Clinkers

  • Hello and welcome to the News Integrity Initiative, a $14 million effort aimed at combating declining trust in the media and advancing news literacy that will be administered by CUNY’s Graduate School of Journalism and funded by Facebook, Mozilla, the Ford Foundation, Democracy Fund, the Knight Foundation, the Tow Foundation, AppNexus, Betaworks and Craig Newmark. As Benjamin Mullin reports for Poynter, the effort will “conduct research, plan events and undertake projects that help people make informed decisions about what they read and share online.”

  • This is civic tech: Our Jessica McKenzie reports on how Waorani communities in the Amazon in Ecuador are using open-source tools to collaboratively map their own territory.

  • Here’s the schedule for this year’s TICTEC (The Impact of Civic Tech) conference, taking place April 25-26 in Florence, Italy.

  • Someone in the Trump Administration told Axios editor-in-chief Mike Allen that they saw the Trump White House as being in “beta,” like the “iterative process of designing software,” and Jen Pahlka, Code for America’s founder, writes in protest that “I don’t know if this bizarre application of agile methodologies is a farce or frighteningly effective.”

  • Trump watch: Here’s an excerpt of the Financial Times interview with President Trump:

    Q: When I talk to CEOs in this country . . . half of them are saying ‘yes, this is great, we have confidence coming back’, and half of it is ‘God, what happens if he tweets about us and our stock goes down’. / Trump: Without the tweets, I wouldn’t be here . . . I have over 100m [followers] between Facebook, Twitter, Instagram. Over 100m. I don’t have to go to the fake media. / Q: Do you regret any of your tweets? / Trump: I don’t regret anything, because there is nothing you can do about it. You know if you issue hundreds of tweets, and every once in a while you have a clinker, that’s not so bad. Now my last tweet, you know the one that you are talking about perhaps, was the one about being in quotes wire tapped, meaning surveiled. Guess what, it is turning out to be true . . . 

  • Think Progress editor Judd Legum reminds us that while there is so much attention on the unanswered questions raised by the many ties between Trump campaign staff (and family) and various Russian actors, in the meantime “Trump’s use of the presidency to personally enrich himself is getting less attention that it otherwise would.” For one thing, he’s spent nine straight weekends at one of his Trump-branded properties, using tax dollars to pay for all his trips.

  • Curious about all those Trump Administration financial disclosure reports that were filed late Friday?

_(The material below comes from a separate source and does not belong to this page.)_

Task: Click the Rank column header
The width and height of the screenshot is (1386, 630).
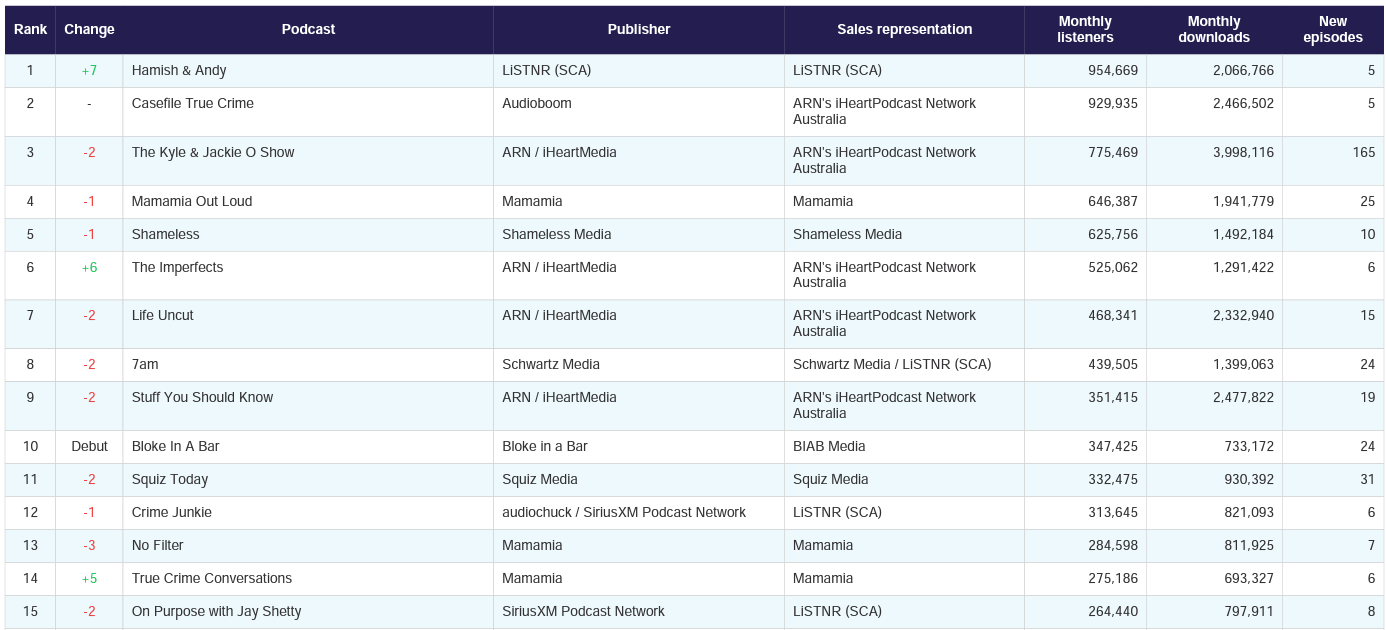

Here’s a Google Drive with all of them.

  • Employees of the Department of Energy’s Office of International Climate and Clean Energy have been told that they should stop using the phrases “climate change,” “emissions reduction” or “Paris agreement” in written communications, Eric Wolff reports for Politico.

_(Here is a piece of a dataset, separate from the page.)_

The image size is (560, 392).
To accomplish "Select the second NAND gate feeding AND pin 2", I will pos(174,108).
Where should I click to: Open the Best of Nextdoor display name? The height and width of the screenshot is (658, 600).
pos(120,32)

  • Business Insider’s Alyson Shontell reports on how Trump son-in-law Jared Kushner responded when Wiley Cerilli, a start-up founder, decided to tell Kushner that he was no longer welcome to be an early stage investor in his company. For Kushner, it was an opportunity “to exfoliate.”

  • Opposition watch: A survey of 28,000 subscribers to the anti-Trump Daily Action text message alert service by Lake Research Partners finds that 86 percent are women.

  • Complaints about sexual harassment by former Bernie Sanders staff Arturo Carmona, who is now running for Congress in California, have broken into the open thanks to the Misogyny Leaks twitter account, and a courageous Medium post by a Sanders campaign colleague of his, Masha Mendieta. Many former Sanders staffers have now signed an open letter calling on leaders of the progressive community to withdraw their endorsements of Carmona.

  • Crypto-wars, continued: The Electronic Frontier Foundation is now backing off its charge that Verizon had begun implementing spyware on its users with Android phones.

  • Rep. Ro Khanna (D-CA), who styles himself as the representative of Silicon Valley, wants to vastly expand the earned income tax credit for the bottom 20 percent of Americans, to compensate them for the stagnation in their wages going back to 1979, Issie Lapowsky reports for Wired.

  • What sharing economy? Here’s how Uber uses behavioral science to manipulate its massive non-worker workforce of drivers into working harder and longer, as reported by Noam Scheiber in the New York Times.

  • Attend: The Theorizing the Web conference is this Friday and Saturday here in New York City.

  • Apply: The Membership Puzzle Project, run by NYU professor Jay Rosen and co-funded by the Knight Foundation and Democracy Fund, is looking to hire a research director.